代表首席は激怒した 3

文字数 2,050文字

 身体能力も、知能も、魔術の才も、容姿まで優れた、一見非の打ち所の無さげな生徒。
 だが教師たちをもって「担当したくない」と揃って言わしめたのは、その性格ただ一点である。

 とにかく豪胆にして苛烈。
 美人にありがちな、許されると思ってるからこその勝気やわがままとはまた違う。
 エメラルドはその思考の中心に、極めて合理的な論理的思考を持ちつつも性格の激しさを同居させるという、複雑な思考回路を持ち合わせていた。

 ただ、合理的がいき過ぎて一般的に関係を温厚に保つための常識だの暗黙の了解だのが抜けたり、時に目的のためなら一切の手段を問わないところがある。

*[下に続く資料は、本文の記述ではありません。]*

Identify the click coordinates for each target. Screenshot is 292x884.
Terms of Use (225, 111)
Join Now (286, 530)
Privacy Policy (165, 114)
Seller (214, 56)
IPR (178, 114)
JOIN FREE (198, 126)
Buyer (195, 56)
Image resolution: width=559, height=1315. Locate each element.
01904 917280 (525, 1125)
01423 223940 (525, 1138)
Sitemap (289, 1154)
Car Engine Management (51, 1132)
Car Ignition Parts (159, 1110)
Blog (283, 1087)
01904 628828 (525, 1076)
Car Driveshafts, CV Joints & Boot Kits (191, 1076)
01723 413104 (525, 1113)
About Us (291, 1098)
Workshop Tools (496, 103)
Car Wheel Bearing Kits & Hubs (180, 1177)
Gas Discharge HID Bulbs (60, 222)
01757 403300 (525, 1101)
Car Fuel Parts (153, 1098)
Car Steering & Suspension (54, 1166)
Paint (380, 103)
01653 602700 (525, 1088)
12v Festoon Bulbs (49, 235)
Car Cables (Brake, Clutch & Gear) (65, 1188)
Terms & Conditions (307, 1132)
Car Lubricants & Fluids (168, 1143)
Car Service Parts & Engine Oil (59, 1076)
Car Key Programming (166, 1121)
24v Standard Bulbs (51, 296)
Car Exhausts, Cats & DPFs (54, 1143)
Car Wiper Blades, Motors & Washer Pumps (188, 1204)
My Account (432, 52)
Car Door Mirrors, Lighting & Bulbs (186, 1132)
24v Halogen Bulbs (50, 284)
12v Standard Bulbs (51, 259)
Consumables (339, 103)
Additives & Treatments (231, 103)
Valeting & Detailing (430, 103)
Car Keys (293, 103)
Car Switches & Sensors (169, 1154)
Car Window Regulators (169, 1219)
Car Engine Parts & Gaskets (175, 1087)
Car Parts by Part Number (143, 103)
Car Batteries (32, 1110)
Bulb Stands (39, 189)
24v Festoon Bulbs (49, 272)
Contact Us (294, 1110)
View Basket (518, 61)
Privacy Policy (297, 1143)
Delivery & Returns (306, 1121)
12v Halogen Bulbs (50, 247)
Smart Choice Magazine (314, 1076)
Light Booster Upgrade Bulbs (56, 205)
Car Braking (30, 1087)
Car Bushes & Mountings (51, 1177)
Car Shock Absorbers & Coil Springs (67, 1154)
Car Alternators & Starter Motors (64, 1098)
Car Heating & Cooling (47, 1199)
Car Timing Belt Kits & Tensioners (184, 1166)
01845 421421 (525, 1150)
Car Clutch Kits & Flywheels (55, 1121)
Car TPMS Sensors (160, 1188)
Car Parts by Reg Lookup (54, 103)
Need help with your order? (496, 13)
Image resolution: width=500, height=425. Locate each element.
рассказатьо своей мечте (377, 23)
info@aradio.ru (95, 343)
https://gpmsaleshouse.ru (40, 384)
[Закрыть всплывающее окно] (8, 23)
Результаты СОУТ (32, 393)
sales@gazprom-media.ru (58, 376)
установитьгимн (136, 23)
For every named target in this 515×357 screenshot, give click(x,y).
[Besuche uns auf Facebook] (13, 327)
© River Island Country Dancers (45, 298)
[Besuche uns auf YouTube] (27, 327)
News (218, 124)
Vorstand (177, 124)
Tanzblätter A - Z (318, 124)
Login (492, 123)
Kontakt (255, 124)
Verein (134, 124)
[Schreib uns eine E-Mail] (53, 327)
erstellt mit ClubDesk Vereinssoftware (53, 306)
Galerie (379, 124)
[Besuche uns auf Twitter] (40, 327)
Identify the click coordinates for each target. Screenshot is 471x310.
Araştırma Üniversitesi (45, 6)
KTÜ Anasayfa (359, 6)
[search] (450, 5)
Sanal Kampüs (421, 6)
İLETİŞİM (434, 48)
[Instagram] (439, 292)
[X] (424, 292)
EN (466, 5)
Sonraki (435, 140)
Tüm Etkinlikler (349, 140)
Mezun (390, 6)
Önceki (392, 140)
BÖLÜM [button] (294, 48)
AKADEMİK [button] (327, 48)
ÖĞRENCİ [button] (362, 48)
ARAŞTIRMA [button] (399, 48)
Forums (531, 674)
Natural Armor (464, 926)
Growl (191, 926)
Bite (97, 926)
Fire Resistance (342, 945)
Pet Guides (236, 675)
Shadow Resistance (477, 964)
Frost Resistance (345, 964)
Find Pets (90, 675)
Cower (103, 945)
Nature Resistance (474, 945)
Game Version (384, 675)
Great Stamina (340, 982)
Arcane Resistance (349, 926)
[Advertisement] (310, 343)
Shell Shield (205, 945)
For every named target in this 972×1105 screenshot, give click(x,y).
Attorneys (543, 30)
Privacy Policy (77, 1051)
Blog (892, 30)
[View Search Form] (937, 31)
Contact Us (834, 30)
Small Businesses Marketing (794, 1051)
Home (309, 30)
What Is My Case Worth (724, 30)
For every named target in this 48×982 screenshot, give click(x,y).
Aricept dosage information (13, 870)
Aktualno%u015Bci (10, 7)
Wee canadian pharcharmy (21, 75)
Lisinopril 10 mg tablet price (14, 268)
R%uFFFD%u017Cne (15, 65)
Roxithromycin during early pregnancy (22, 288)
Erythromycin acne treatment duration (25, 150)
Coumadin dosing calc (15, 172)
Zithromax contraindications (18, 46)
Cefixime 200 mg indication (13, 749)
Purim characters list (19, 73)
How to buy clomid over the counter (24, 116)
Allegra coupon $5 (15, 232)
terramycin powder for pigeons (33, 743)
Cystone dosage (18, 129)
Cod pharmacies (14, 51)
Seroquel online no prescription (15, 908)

今回扉を破壊したのも単に「それが最も効率よく早く中に入れる選択肢だったから」であるのを彼は知っている。
 その辺の設備の破壊程度では、自分が学園に齎した多くの功績(実利益)には遠く届かないと理解しているのだ。
 単なる怒り任せの破壊ではない。根底ではひどく合理的な計算のもと、それが割に合わない行為じゃないと判断している。

 元々教師職であった現学園長レオロラン=アディールは、生徒を観ることにかけて非常に卓越した視点をもつと周囲に評価されているし、彼自身もその自覚があった。
 その彼にとって稀代の天才にして問題児エメラルド=リリアは、一見単なる暴力的で身勝手でわがままに思えるその言動全部、実は本人の基準において何らかの合理性に則って行われている。
 善悪で考えるなら「いかに悪のような振る舞いをしていても、合理的な理由でもって絶対に悪に転ぶことのない者」だという評価である。途中いかなる悪のような言動をしようが、結末において悪となる事だけはしない。悪事の結末というのがすべからく合理的でないが故、エメラルドは悪に転ばない。

 危うい存在だ、と思う。

 その名に冠している宝石のごとく、その輝きを維持するための管理監督には極めて手がかかるし理解も必要だが、いざ目の前にすれば今度はその魔的な魅力でもって誰彼問わずに深く魅了する。
 教師たちが手に負えないと投げ出しながらも誰一人彼女を嫌っていない辺りがエメラルドの恐ろしい所かもしれない。
 眺めるだけでも吐息が漏れるような魅力を振りまく少女なのだ。己が手に負えなくても、じゃあ曇ってしまえ壊れてしまえ捨ててしまえと思えないほど、彼女は魅惑的な存在である。そこにいるだけで人の目を惹く。惹きつける。

 もちろん、今現在胸倉を掴まれたままの彼ですら。
 こんなことをされても、怒り一つ湧いてこないのだから、学園長のくせに生徒に不平等だと誹りを受けかねない程度にはエメラルドに甘い自覚があった。
「先ずは落ち着きなさい。何を言いにきたのだ、エメラルド」
「掲示板。退学のお知らせ」
 冷静に問いかけてみれば、エメラルドの緑柱石の目が怒りにギラギラと輝きながら彼を睨みつけてくる。

 その言葉に思考を辿り……そういえば最近、珍しく退学者を出したのだと思い出した。
 名前も覚えていないが、会議で「もうどうしようもない」と主要教師全員一致の結論が出た上で、正規の手続きを行った。当の生徒は異論を申し伝えることもなく粛々と受け入れたと聞いている。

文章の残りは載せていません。